Ann Biomed Eng. 2026 Mar 3. doi: 10.1007/s10439-026-04002-2. Online ahead of print.
ABSTRACT
BACKGROUND AND OBJECTIVE: Computed tomography-based fractional flow reserve computation (CT-FFR) is widely used in clinical practice, based on its efficacy demonstrated in many studies. However, major assumptions remain with the outflow boundary conditions (BCs) representing coronary microvasculature, especially in hyperaemia. We here propose a novel method to estimate patient-specific microvascular response to hyperaemia for CT-FFR calculations, based on patients’ routinely available demographic data.

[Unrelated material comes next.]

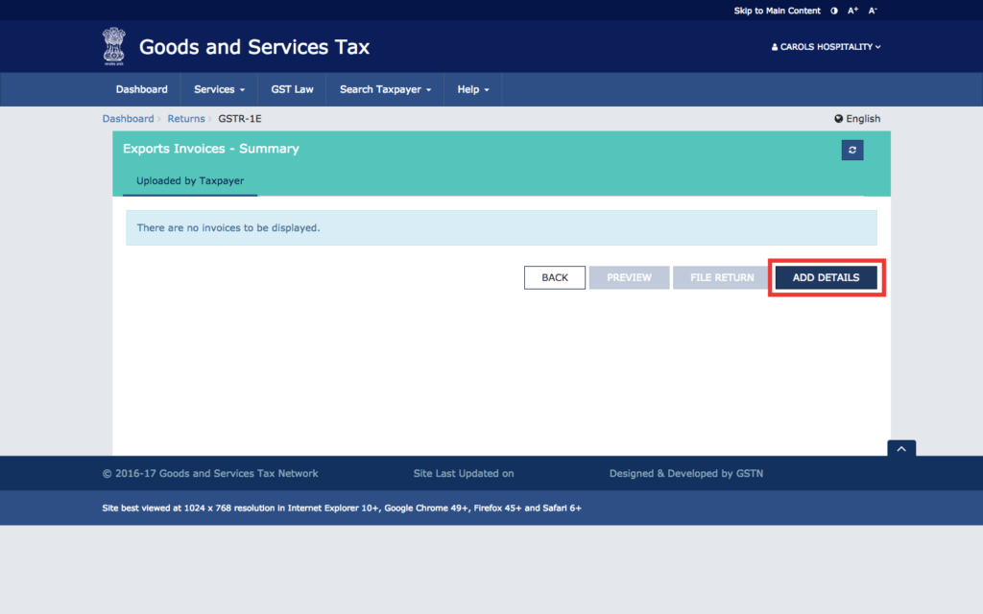Click the A+ icon to increase font size
983x614 pixels.
(852, 11)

METHODS: A statistical model to predict microvascular flow response (MFR) from routinely collected patient demographic parameters was derived using PET-based perfusion data of 101 patients with coronary artery disease. CT-FFR computations were then conducted with patient-specific anatomical models and outflow BCs derived from various MFR models including the proposed approach. The FFR values were calculated for an independent test cohort of 10 patients who had undergone CT coronary angiography, CT perfusion imaging and invasive FFR measurement. Computed FFR values were compared against invasive FFR and other CT-FFR algorithms.

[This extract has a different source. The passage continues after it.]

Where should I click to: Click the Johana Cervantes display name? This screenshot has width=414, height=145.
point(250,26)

RESULTS: A multivariate regression model predicting patient-specific MFR was derived as a function of sex, diabetes and smoking status of the patient. FFR values computed using our model agreed well with the invasive FFR (0.76 ± 0.09 vs. 0.75 ± 0.10, P = 0.217). The FFRs predicted with our model were also comparable to those calculated using outflow BC tuned with patient-specific perfusion data (FFR: 0.74 ± 0.10, P = 0.233 vs. invasive FFR) and showed marked improvement over the conventional approach (FFR: 0.68 ± 0.11, P = 0.004 vs. invasive FFR). Diagnostic accuracy vs. invasive FFR were 100, 91 and 82% for CT-FFR with CTP-based MFR, demography-based MFR, and conventional approach, respectively.

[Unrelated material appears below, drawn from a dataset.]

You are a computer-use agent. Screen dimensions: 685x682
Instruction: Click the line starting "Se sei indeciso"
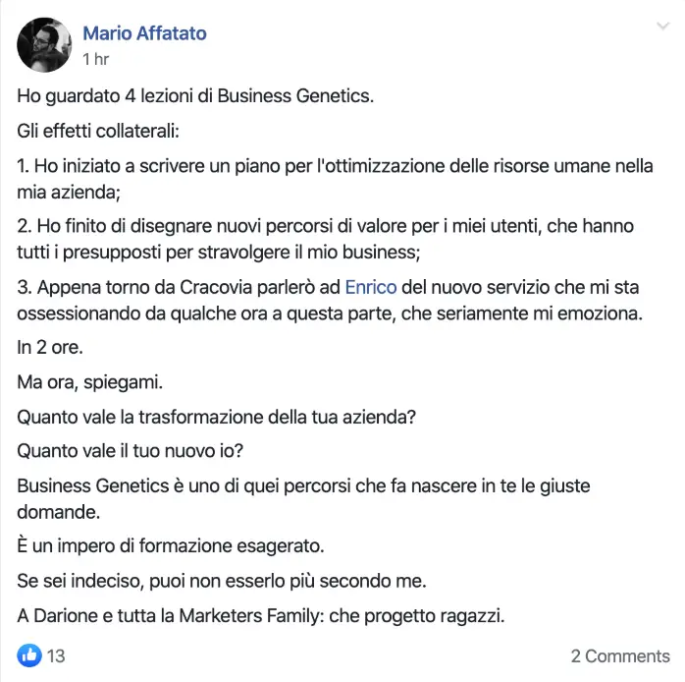[x=222, y=581]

DISCUSSION: The proposed demography-based MFR model significantly improves FFR computation accuracy compared with a typical conventional model that assumes constant, healthy and population average MFR. Although its diagnostic accuracy is slightly lower than that of CT-FFR calibrated with patient-specific perfusion imaging data (91 vs. 100%), the demography-based model offers a substantial practical advantage by not requiring additional non-standard data acquisition, such as perfusion imaging. Consequently, it shows strong potential as a practical enhancement to conventional CT-FFR algorithms.